Congenital Heart Disease - Cases
Catalina Vargas-Acevedo, MD
Research Assistant Congenital Heart Disease Institute
Fundacion Cardioinfantil-LaCardio
Bogota, Distrito Capital de Bogota, Colombia
Carlos-Eduardo Guerrero-Chalela, MD
Cardiac imaging/Adult Congenital Heart Disease
Fundación Cardioinfantil–La Cardio, Bogotá, Colombia, Distrito Capital de Bogota, Colombia
Omar D. López Mejía, PhD
Associate professor
universidad de los andes, Colombia
Juan Andres Rojas, MSc
Mechanical Engineer
Universidad de los Andes, Distrito Capital de Bogota, Colombia
Javier Navarro, PhD
Postdoctoral Fellow
Universidad de los Andes, Colombia
Camila Castro, MSc
Doctoral Student
Universidad de los Andes, Colombia
Camilo Pérez, MSc
Doctoral Student
Universidad de los Andes, Colombia
Julian-Francisco Forero-Melo, MD
Cardiac imaging
Fundación Cardioinfantil–La Cardio, Bogotá, Colombia, Colombia
Juan Carlos Briceño, PhD
Professor
Universidad de los Andes / Fundación Cardioinfantil-LaCardio, Colombia
Miguel Ronderos-Dumir, MD
Pediatric Interventional Cardiologist
Fundación Cardioinfantil-LaCardio, Colombia
A computational fluid dynamics (CFD) model was created based on post-TCPC cardiac magnetic resonance (CMR) acquired in a 1.5T scanner, and pressure data were obtained from cardiac catheterization 5 days after CMR. A post-contrast three-dimensional (3D) balanced steady-state free precession self-navigated sequence (FOV= 300 x 300 x 140 mm, reconstructed Voxel 0.59 x0.59 x 2.0 mm Flip angle 90◦, T2-preparation: 50 ms) covering the chest, was used for the anatomical reconstruction and boundary conditions. Velocities in the system were estimated using phase contrast images at inferior vena cava (IVC), superior vena cava (SVC), TCPC/IVC junction, mid-conduit, left pulmonary artery, and right pulmonary artery. A 3D model of the vascular anatomy was reconstructed, modifying conduit diameter from the original size (20 mm) to 16 mm, 18 mm, and 22 mm (Figure 1). Three outcomes were estimated for each conduit size: mean velocity and pressure within the circuit, rate of energy loss, and residence time. Energy loss was calculated as the difference between energy input and output in the circuit. The rate of energy loss was used to determine hemodynamic efficiency for each variation; efficiency was considered inversely proportional to the rate of energy loss. At larger conduit diameters, there was a greater velocity output through the right pulmonary artery than the left, suggesting unbalanced pulmonary blood flow. Furthermore, larger conduit diameters showed more extensive regions of recirculation regions (Figure 2). There was a tendency towards lower pressure inside the conduit circuit at a smaller diameter. As conduit diameter increased, there was greater energy loss (8.368 mW in the 16 mm versus 15.020 mW in the 22 mm). Similarly, as the diameter increased, there was more residence time within the circuit (0.701s in 16 mm diameter versus 0.913s in the 22 mm diameter) (Figure 3).
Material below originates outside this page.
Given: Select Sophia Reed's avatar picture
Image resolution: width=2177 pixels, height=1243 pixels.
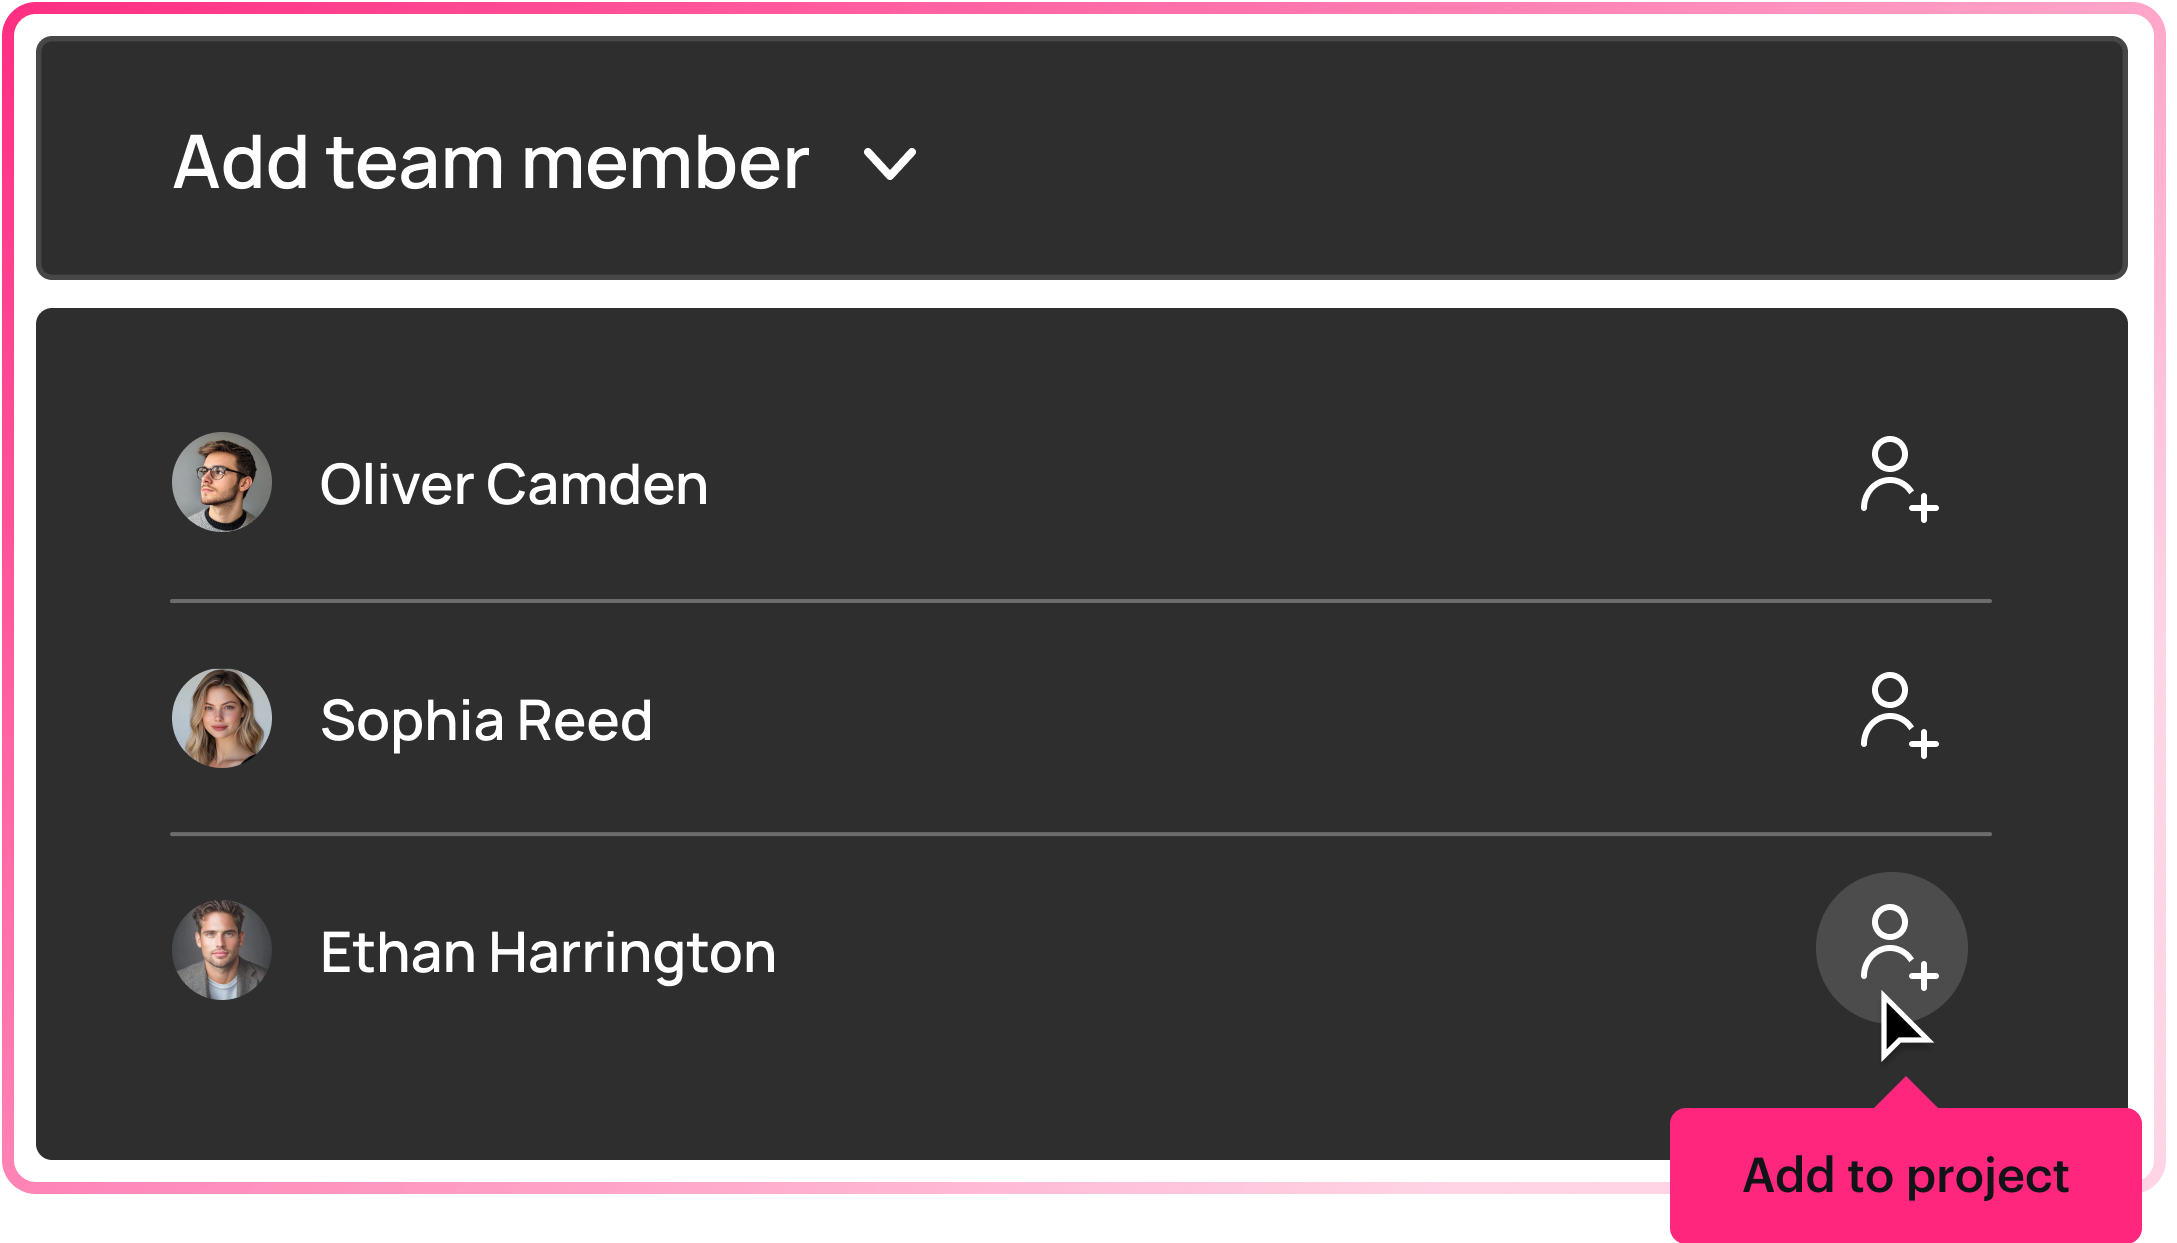Looking at the screenshot, I should [x=222, y=718].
Learning Points from this Case: Conduit diameter might impact the hemodynamic efficiency of the TCPC circulation. Our model showed higher recirculation, rate of energy loss, and residence time when using larger conduit diameters. A better understanding of TCPC hemodynamic efficiency might help provide a more efficient conduit to single ventricle patients in a resource-limited setting. Furthermore, CFD modeling can be created from standard CMR imaging protocols.